There is a need for rapid nucleic acid amplification and detection technologies suitable for point-of-care settings. PCR-based molecular diagnostics, portable thermocyclers, and rapid microfluidic techniques are emerging technologies (1), but the use of isothermal nucleic acid amplification would make less demanding instrumentation feasible. Most isothermal methods reported to date(2)(3)(4)(5)(6)(7) require reaction times >30 min.
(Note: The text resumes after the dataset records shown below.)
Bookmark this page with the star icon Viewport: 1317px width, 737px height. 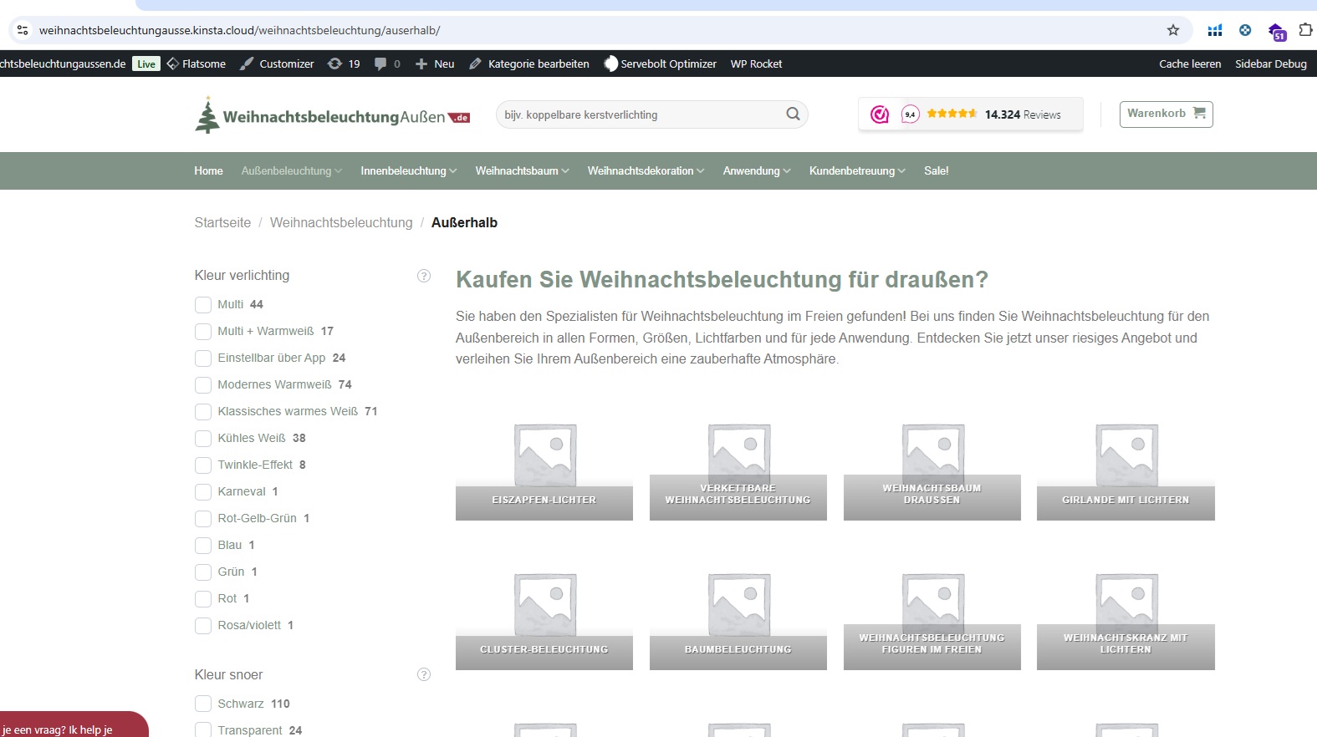1173,30
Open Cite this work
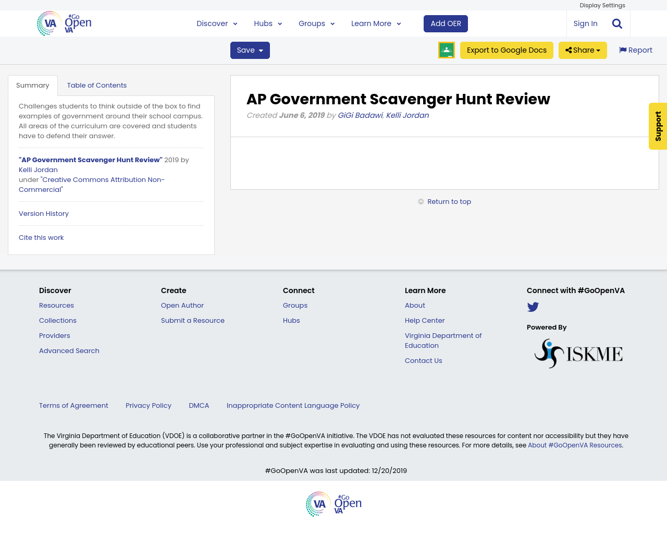This screenshot has height=534, width=667. [x=41, y=236]
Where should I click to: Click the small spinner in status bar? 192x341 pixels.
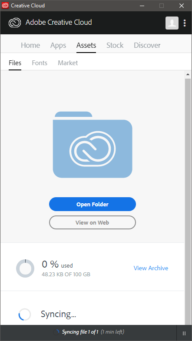coord(56,332)
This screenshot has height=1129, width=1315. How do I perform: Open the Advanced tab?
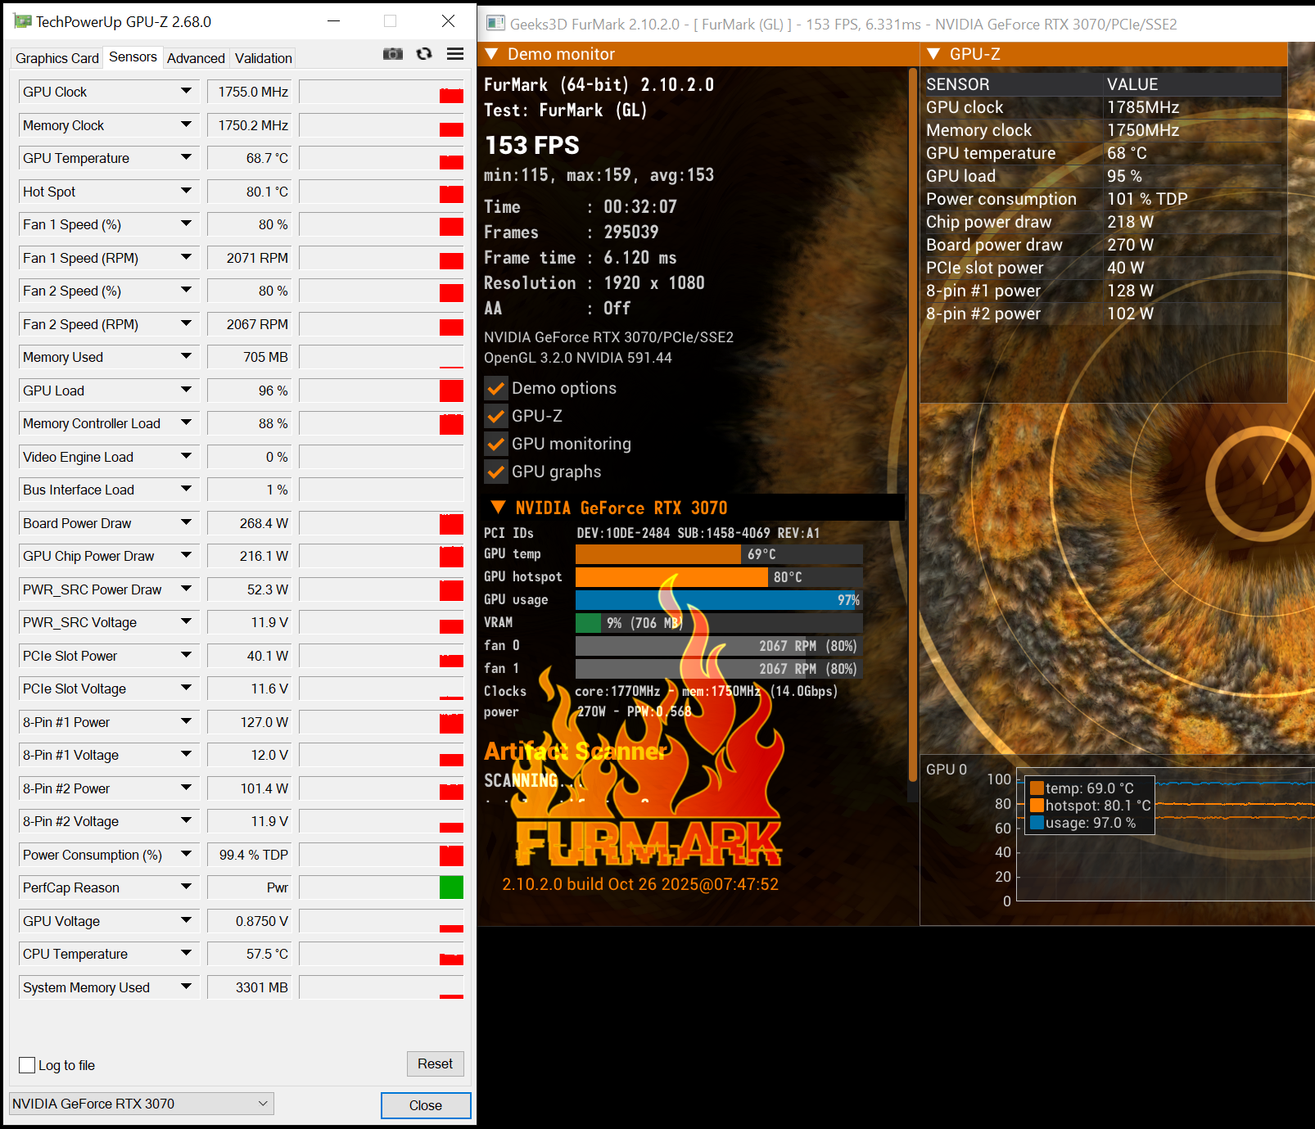196,58
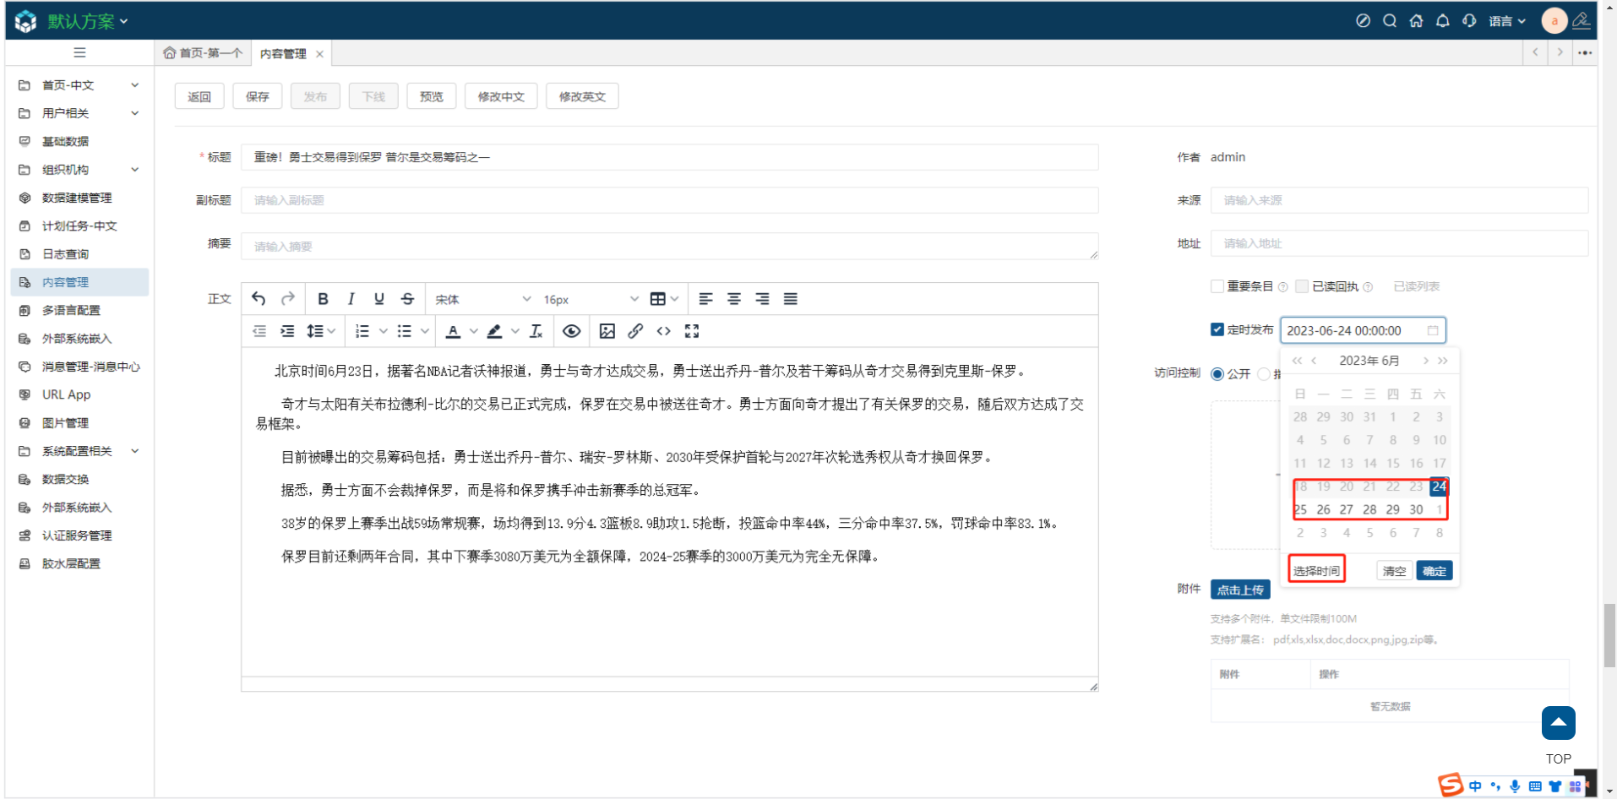Switch editor to fullscreen mode
Screen dimensions: 1617x799
coord(692,331)
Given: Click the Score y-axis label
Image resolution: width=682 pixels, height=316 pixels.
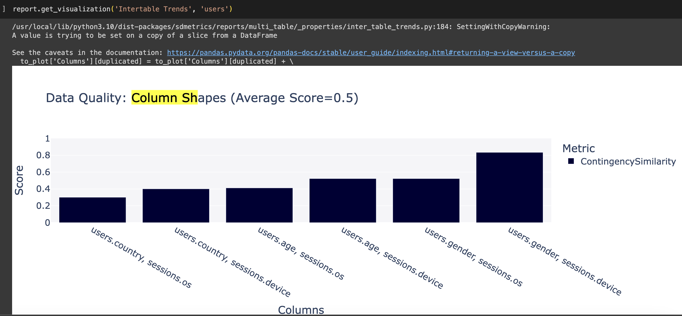Looking at the screenshot, I should coord(19,179).
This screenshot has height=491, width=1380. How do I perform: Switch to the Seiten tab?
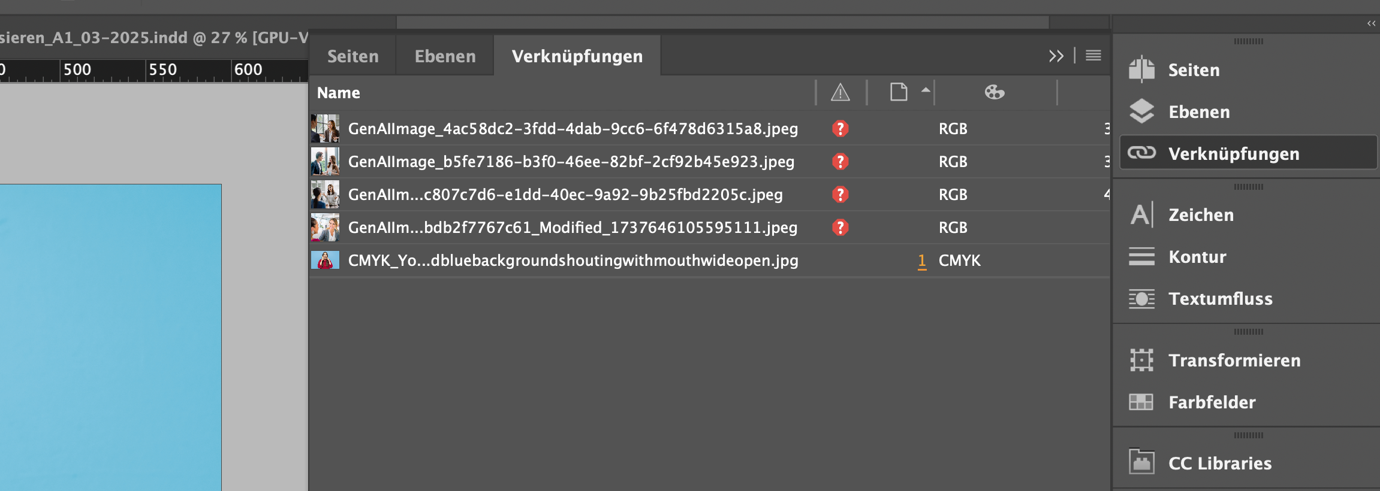(x=352, y=55)
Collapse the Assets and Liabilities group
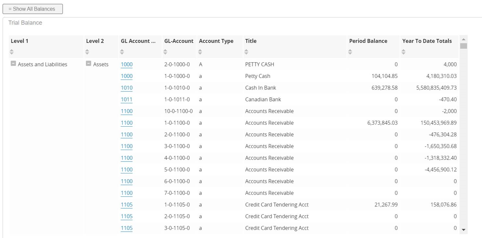Image resolution: width=482 pixels, height=238 pixels. 13,64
In this study, we describe very rapid isothermal DNA amplification through EXPAR (exponential amplification reaction)(8)(9) coupled with visual colorimetric detection facilitated by aggregation of DNA-functionalized gold nanospheres(10)(11)(12) applied to a genomic sequence derived from herpes simplex virus (HSV)1.

Rapid detection of HSV infections is important in HIV-positive and immunocompromised individuals (13)(14), pregnant women, and newborns(15). PCR-based assays are superior to viral cultures and immunoassays for the diagnosis of HSV infections from cerebrospinal fluid(16) and genital, oral, and topical swabs(17)(18)(19)(20). New rapid, low-cost molecular diagnostic tools can enable broad-based testing of at-risk populations, providing effective patient treatment and preventing further disease spread.

EXPAR (8)(9) isothermally amplifies a short oligonucleotide trigger 10⁶- to 10⁹-fold in <10 min. EXPAR occurs at 55 °C, permitting activity and stability of the polymerase and nicking endonuclease involved in the reaction(9). Trigger X primes an amplification template containing 2 complimentary X' sequences and enables generation of the nicking enzyme recognition and cleavage site (see Fig. S1 in the Data Supplement that accompanies the online version of this Abstracts of Oak Ridge Posters at http://www.clinchem.org/content/vol53/issue11). Trigger extension and single-strand nicking create another trigger oligonucleotide, which dissociates from the amplification template. Through repeating cycles of elongating and nicking, the trigger is linearly amplified. Newly formed triggers prime other amplification templates, causing exponential amplification. The progression of EXPAR can be monitored in real time using SYBR Green. As an indirect measure for trigger amplification, the sigmoidal increase in fluorescence intensity reflects conversion of template into the partially double-stranded trigger-producing form, (see Fig. S2 in the online Data Supplement). The time at which each amplification curve reaches its inflection point is linearly correlated to the logarithm of the starting trigger concentration (see Fig. S3 in the online Data Supplement), similar to the correlation between cycle threshold and target DNA concentration in real-time PCR.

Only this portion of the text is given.